I’m addition to a presentation on Queer Kid Lit which I gave in March, and an article I wrote about letter writing with kids (called “You’ve Got Hugs!”) which posted in April on Hallmark’s Think.Make.Share. blog, I’ve also been looking forward to several big “share-outs” I’m preparing, the first of which is coming up next week. I’ll be speaking at Hallmark’s Creative Leadership Symposium (at the Kauffman Center for the Performing Arts!). I’ll be talking a little bit about the podcast and a lot about the power of story. I’m looking forward to it!

To share a few more details about the podcast project, I’ll have an exhibit that will be up all summer in the Creative Library at Hallmark. I’ve spent months preparing with immense guidance and support from the fabulous library staff. I’ll share more of that exhibit through Instagram so stay tuned, all ye who aren’t Hallmarkers.
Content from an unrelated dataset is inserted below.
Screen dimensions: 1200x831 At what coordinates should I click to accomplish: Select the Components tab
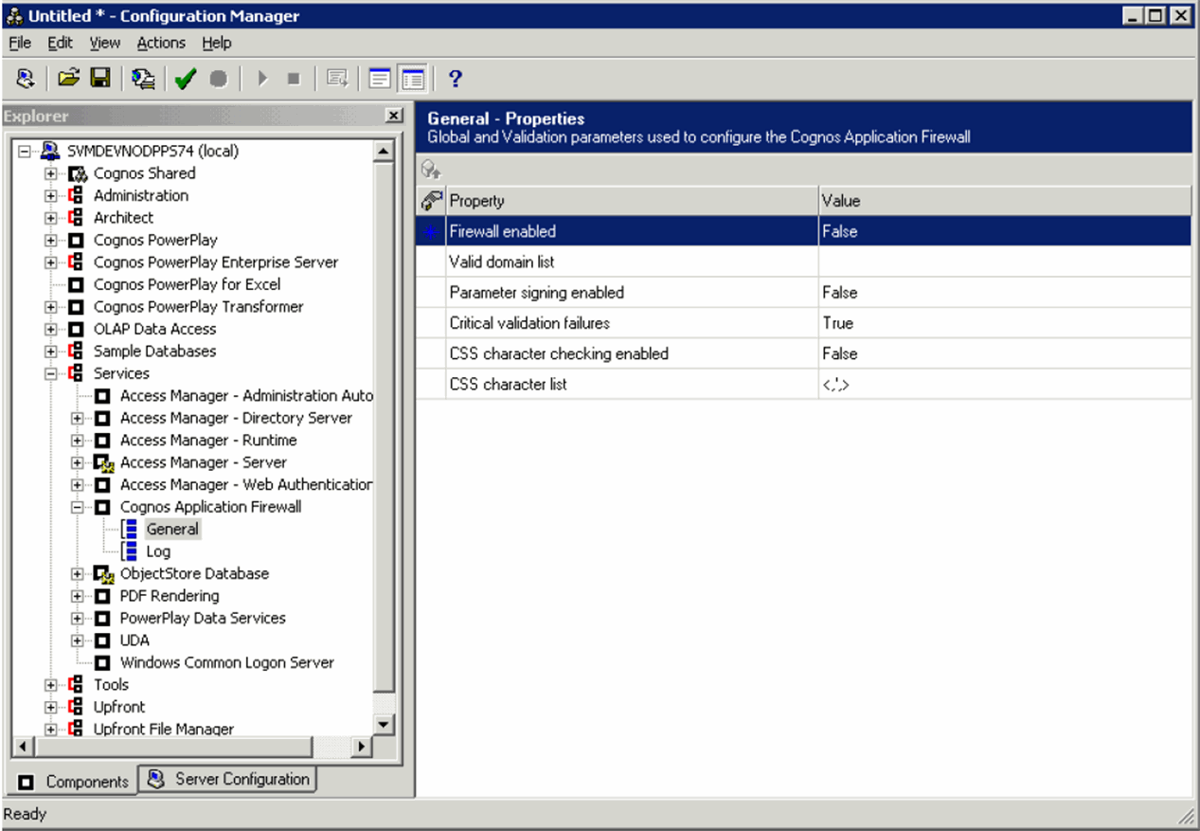pyautogui.click(x=74, y=782)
I’ll also be giving a talk on May 22 sharing details about my process researching and creating this - my first ever podcast. I’ll look for a way to share that out as well. (Bonus episode?)

Meanwhile I’ve been reading reading reading Meghan Cox Gurdon’s Book The Enchanted Hour: The Miraculous Power if Reading Aloud in the Age of Distraction. I agree with almost all of it … though not quite all. I am definitely enjoying her specific focus on reading aloud at any age.

Here’s one passage I particularly love and which reminds me again why stories - why Story - is so significant.

You read something which you thought only happened to you, and you discover that it happened one hundred years ago to Dostoyevsky. This is a very great liberation for the suffering, struggling person, who always thinks that he is alone. This is why art is important. Art would not be important if life were not important, and life is important.